Harold Pinter and Antonia Fraser lived together from August 1975 until his death thirty-three years later. "O! call back yesterday, bid time return," cries one of the courtiers to Richard II. This is Antonia Fraser's uniquely compelling way of doing so.
"This is a wonderful testament to romance, love, shared humor, and true partnership." - Library Journal
"A moving compilation of diary entries written during the course of an artistically fruitful three-decade partnership...A devoted, respectful tribute." - Kirkus Reviews
"This book full of funny and tender things satisfies on more than one level. It is an intimate account of the life and habits of a major artist; it is a pencil sketch of British high society in the second half of the 20th century; and it is, more than either of these things, and much more unusually, a wonderfully full description of the deep pleasures and comforts of married love." - Spectator (UK)

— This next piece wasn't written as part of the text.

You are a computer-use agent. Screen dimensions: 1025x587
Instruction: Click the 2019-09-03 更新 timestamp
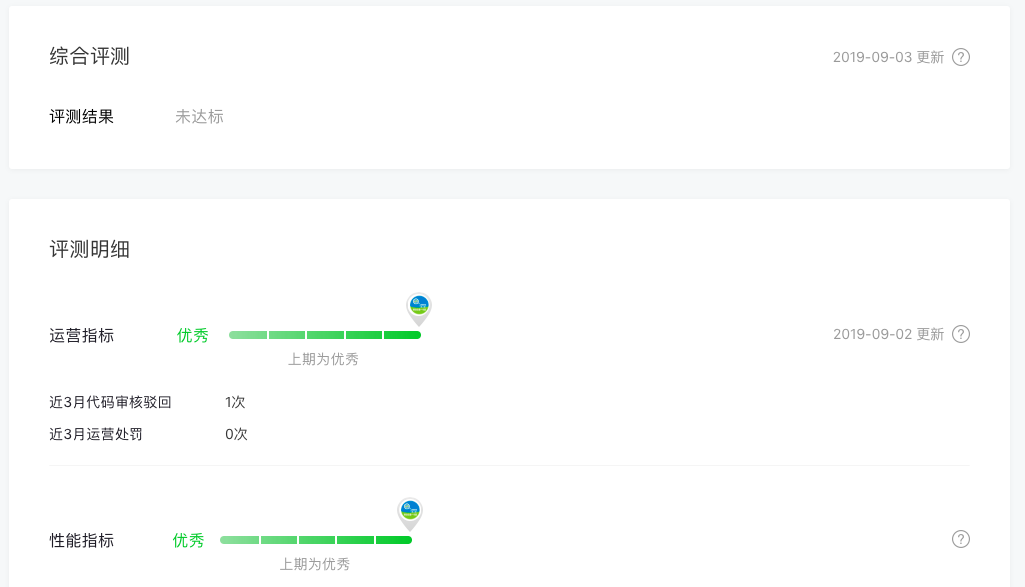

"Must You Go? is extraordinary by any standards. Based on the diaries she kept during her 33-year relationship with the dramatist, it is simultaneously a love story, an intimate portrait of a great writer and an exercise in self-revelation." - The Guardian (UK)
"Neither autobiography nor biography but a love story, romantic, poignant and very funny, illuminating her husband's character and creativity." - The Times
"[Writing] with exemplary clarity and courage ... Fraser keeps her gaze steady and her heart open." - The Independent (UK)
"Unremittingly delicious: strange, rarefied, frequently hilarious." - The Observer (UK)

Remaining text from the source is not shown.